The training-vs-validation gap is the regularization payoff.

The framework version

Most optimizers accept a weight_decay argument that adds the \lambda \mathbf{w} gradient term automatically — same idea, no manual penalty code:

class WeightDecay(d2l.LinearRegression):
    def __init__(self, wd, lr):
        super().__init__(lr)
        self.save_hyperparameters()
        self.wd = wd
        
    def configure_optimizers(self):
        for p in self.collect_params('.*bias').values():
            p.wd_mult = 0
        return gluon.Trainer(self.collect_params(),
                             'sgd', 
                             {'learning_rate': self.lr, 'wd': self.wd})
model = WeightDecay(wd=3, lr=0.01)
model.board.yscale='log'
trainer.fit(model, data)

print('L2 norm of w:', float(l2_penalty(model.get_w_b()[0])))

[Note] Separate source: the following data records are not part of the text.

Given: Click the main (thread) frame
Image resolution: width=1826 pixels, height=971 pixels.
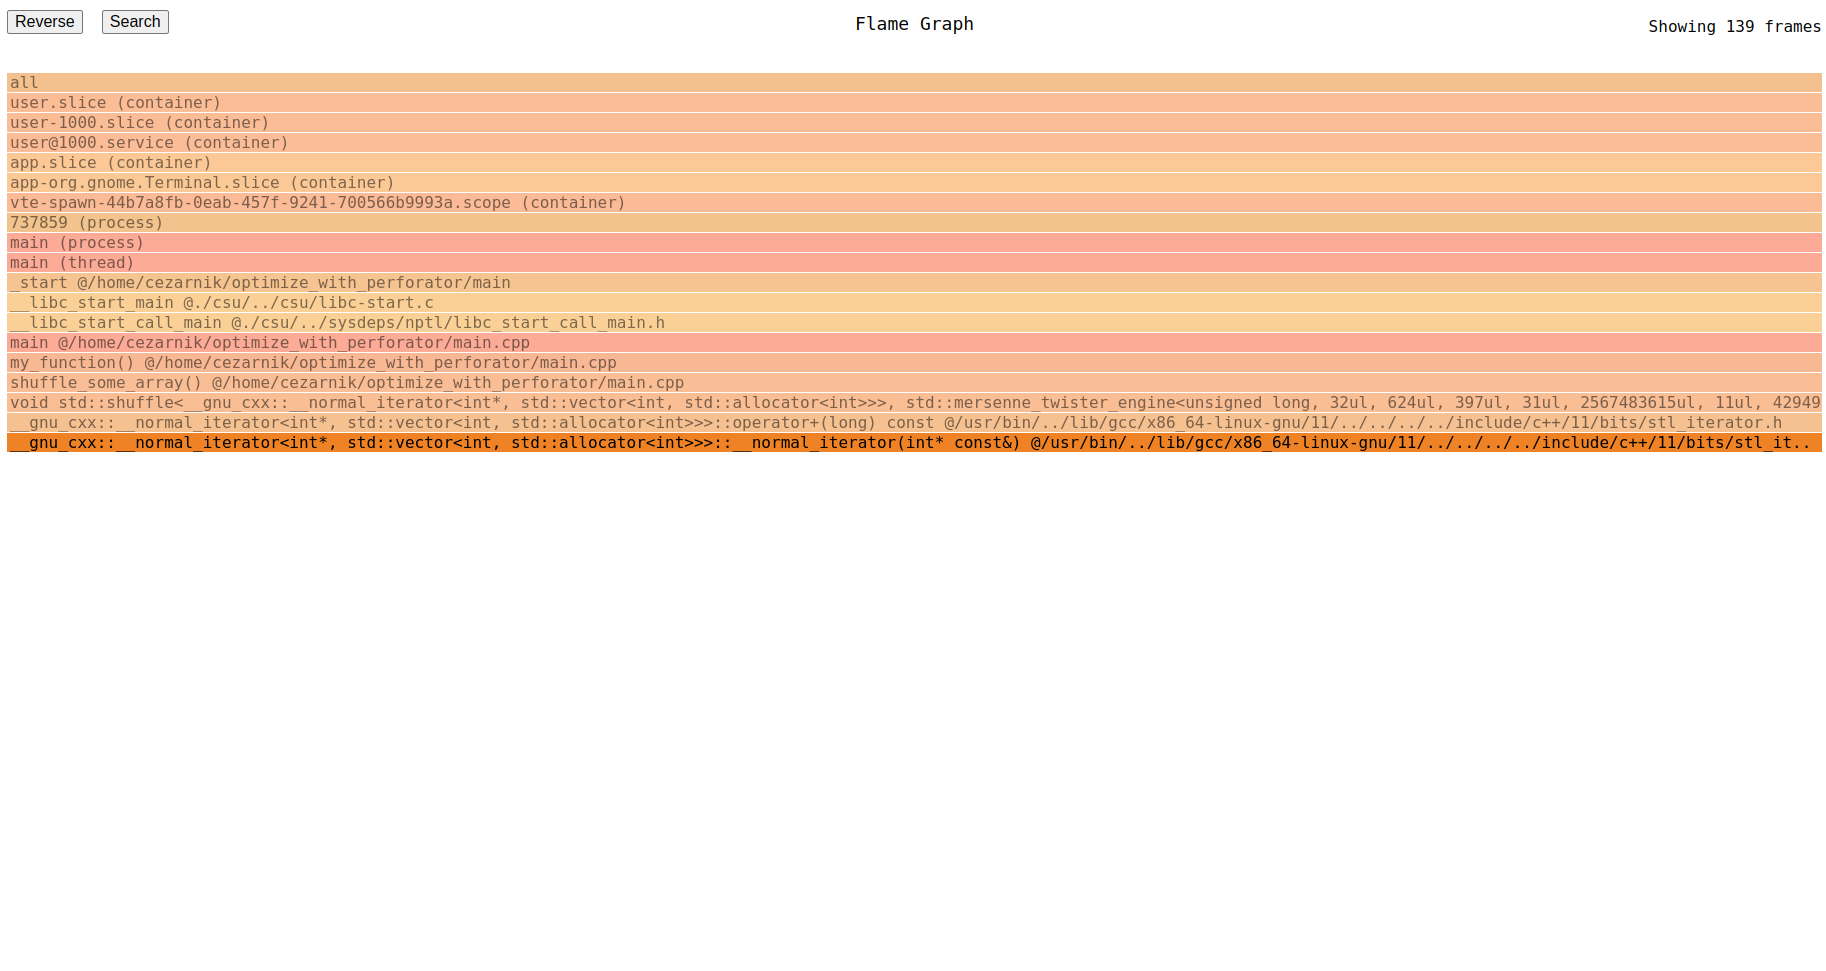Looking at the screenshot, I should (x=913, y=263).
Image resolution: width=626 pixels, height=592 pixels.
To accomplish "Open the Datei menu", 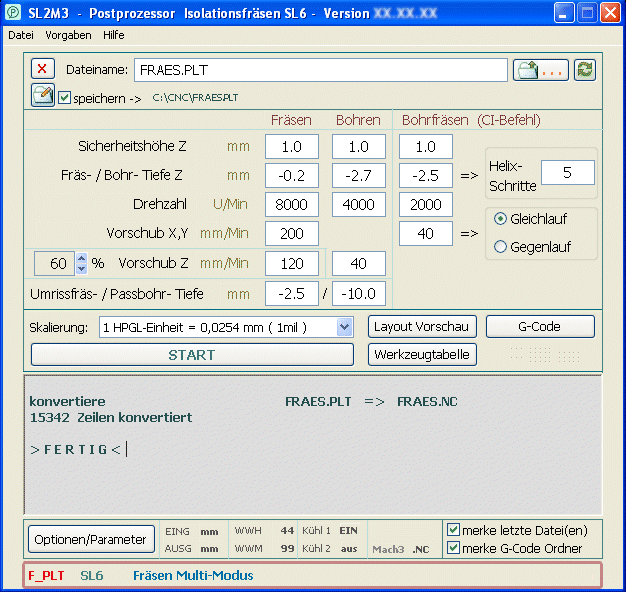I will coord(21,35).
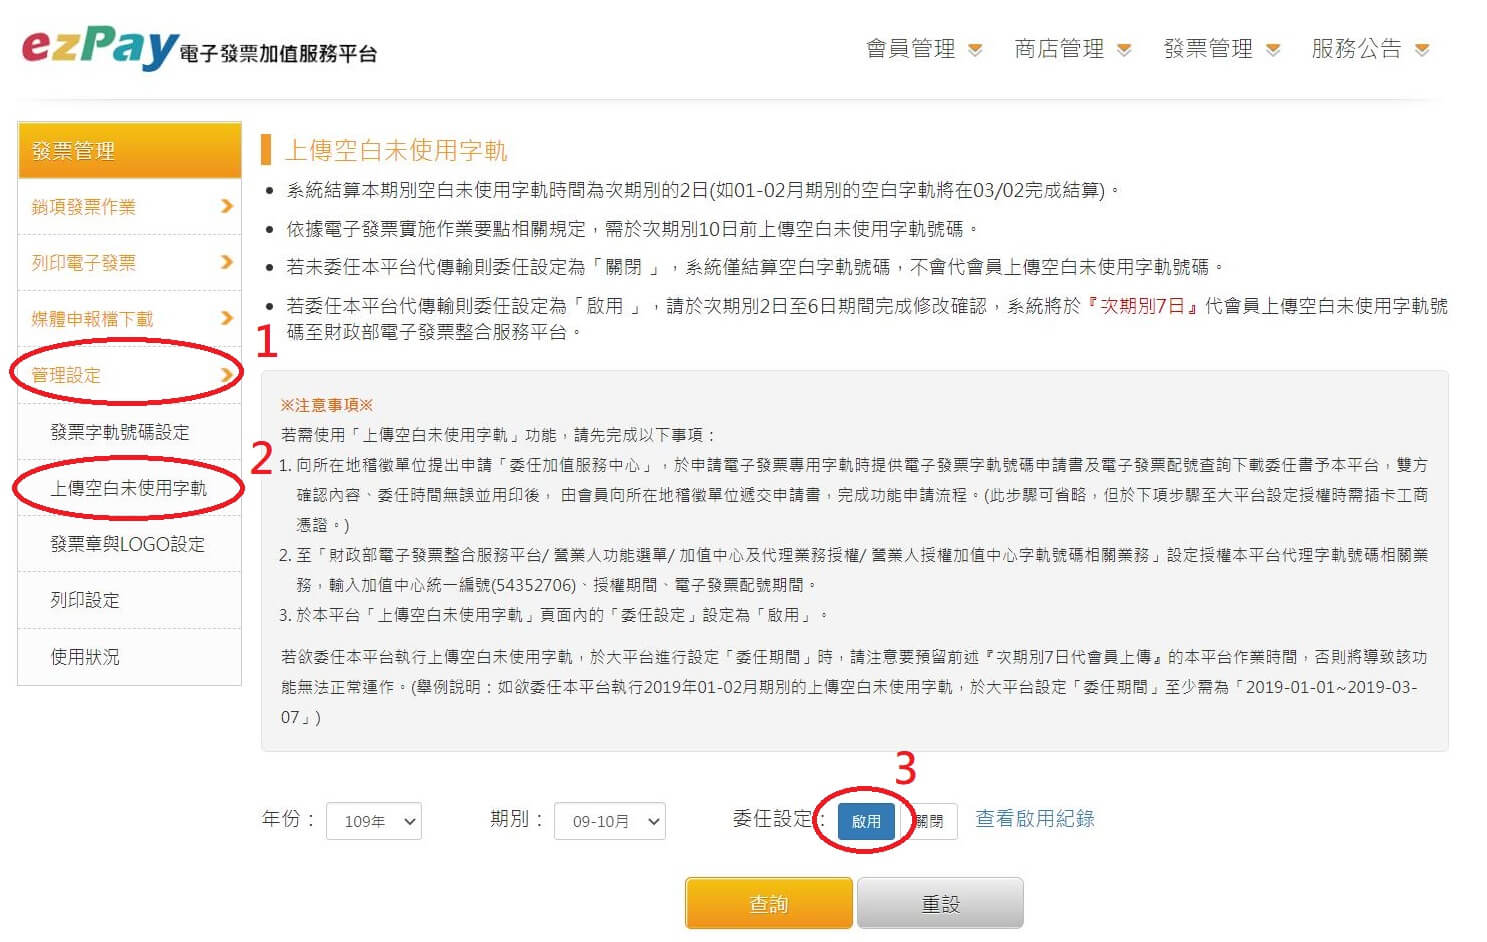This screenshot has width=1487, height=942.
Task: Expand the 年份 dropdown showing 109年
Action: coord(374,821)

(Note: framework weight_decay typically applies to all parameters; if you don’t want bias decay, exclude it explicitly via parameter groups.)

Recap

  • \ell_2-regularized loss = original loss + \frac{\lambda}{2} \|\mathbf{w}\|_2^2.
  • Per-step effect: gradient gets +\lambda \mathbf{w}, so the update shrinks weights by subtracting \eta\lambda\mathbf{w}.
  • Hyperparameter \lambda (“wd” in code) trades training fit for generalization. Tune it on a validation set.
  • Frameworks expose this as the optimizer’s weight_decay= arg.
  • The same idea generalizes — \ell_1 (sparsity), elastic net, dropout, etc. — but \ell_2 is the default first try.